Some highlights include: new work by festival favourites Kokoro Dance; Theatre performance of Skim, written and directed by Mariko Tamaki (Toronto) and performed by Julie Tamiko Manning (Montreal); Visual Arts group exhibit, Between what’s said and unsaid group exhibit, featuring artists from Canada, USA and Japan; public sculpture exhibition by 3rd generation Nikkei artist Michael Tora Speier entitled Broken Only at Sky: a Magnification of 20th Century Japanese Diaspora & Community Journey; music performances by Yuji Nakajima, Keiko Devaux, and special guest from Japan Koichi Makigami; the usual exciting array of taiko by Katari Taiko, Sawagi Taiko, Chibi Taiko, Yuaikai Ryukyu Taiko, and new to this year, Jodaiko, a superstar group led by taiko master from California Tiffany Tamaribuchi; and the annual YUGO Hip Hop Fusion event.

We are also presenting, for the first time, a Japanese film festival Kibatsu Cinema in partnership with the Pacific Cinematheque, as a lead-up event to festival weekend. Please see season events for more information.
This Year’s Theme

Play/playful: experimentation, risk taking, fall and recover, process, children, fun, social engagement, imagination, creativity, opposite of finished or complete, opposite of “work”, curiosity, light-hearted, opposite of serious

The 2007 Powell Street Festival’s theme is Play, a celebration of artistic creativity and possibilities and an exciting and inspirational follow-up to 2006, the Powell Street Festival’s 30th anniversary year that focused more on history and community. Programming will explore all facets of this concept from play as recreation or amusement, such as children’s play, to an aesthetic tradition of play that is grounded in an intent toward artistic discovery. The tie that binds various forms of play will be a commitment to curiosity and creativity. Artistic process, innovative forms of audience development and engagement, providing more space for children’s and youth events, and integrating children and youth into adult-dominated areas of the festival will all be prioritized.

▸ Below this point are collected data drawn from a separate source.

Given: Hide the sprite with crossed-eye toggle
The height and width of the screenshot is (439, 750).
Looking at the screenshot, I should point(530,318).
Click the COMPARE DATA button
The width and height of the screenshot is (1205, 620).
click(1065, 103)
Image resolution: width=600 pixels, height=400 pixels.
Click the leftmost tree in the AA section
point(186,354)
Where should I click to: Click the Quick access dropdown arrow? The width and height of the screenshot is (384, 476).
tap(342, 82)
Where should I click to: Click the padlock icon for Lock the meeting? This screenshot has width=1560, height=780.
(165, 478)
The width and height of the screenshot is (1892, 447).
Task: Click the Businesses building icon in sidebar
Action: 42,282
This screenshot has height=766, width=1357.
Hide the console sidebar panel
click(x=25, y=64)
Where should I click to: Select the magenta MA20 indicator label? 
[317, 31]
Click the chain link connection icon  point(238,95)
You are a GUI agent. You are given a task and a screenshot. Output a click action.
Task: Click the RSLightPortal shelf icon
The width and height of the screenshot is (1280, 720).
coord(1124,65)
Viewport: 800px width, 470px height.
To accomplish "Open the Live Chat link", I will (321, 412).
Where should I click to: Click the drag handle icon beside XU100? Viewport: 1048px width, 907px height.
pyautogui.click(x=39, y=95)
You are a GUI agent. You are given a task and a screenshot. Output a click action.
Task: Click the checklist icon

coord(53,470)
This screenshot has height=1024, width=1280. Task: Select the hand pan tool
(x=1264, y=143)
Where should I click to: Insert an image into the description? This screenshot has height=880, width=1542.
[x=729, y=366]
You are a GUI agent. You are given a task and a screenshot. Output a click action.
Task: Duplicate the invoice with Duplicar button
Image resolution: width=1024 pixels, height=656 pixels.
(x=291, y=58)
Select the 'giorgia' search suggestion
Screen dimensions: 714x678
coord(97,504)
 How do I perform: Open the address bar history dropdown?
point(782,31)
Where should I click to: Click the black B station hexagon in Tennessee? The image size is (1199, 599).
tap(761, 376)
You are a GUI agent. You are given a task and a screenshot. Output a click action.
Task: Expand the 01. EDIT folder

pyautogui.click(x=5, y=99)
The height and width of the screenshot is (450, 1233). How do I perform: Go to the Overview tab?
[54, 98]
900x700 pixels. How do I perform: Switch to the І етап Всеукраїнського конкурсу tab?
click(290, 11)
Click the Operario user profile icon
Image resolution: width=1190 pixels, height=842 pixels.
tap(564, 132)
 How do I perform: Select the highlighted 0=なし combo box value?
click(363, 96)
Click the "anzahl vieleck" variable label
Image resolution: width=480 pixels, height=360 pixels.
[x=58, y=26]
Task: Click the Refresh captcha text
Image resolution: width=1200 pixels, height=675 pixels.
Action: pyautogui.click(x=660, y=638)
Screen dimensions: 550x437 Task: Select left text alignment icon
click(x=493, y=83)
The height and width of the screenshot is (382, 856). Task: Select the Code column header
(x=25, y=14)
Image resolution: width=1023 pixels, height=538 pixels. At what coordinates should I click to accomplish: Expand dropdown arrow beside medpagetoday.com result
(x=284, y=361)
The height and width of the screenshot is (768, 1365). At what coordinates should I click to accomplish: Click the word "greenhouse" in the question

Since its culturally reclaiming inception, Powell Street Festival has continued to flourish as a veritable hothouse of dialogues, social inquiries, remembered traditions, artistic fusions and urban contrasts. New and old stories and experiences span generations and have come together here for more than three decades. It is a place of not ideal, but real, community activity, creative invention and intervention, social investigation and rediscovered history. PSF has always been committed to openly creative processes that leave room for further exploration and larger definitions of us as (hyphenated) Canadians.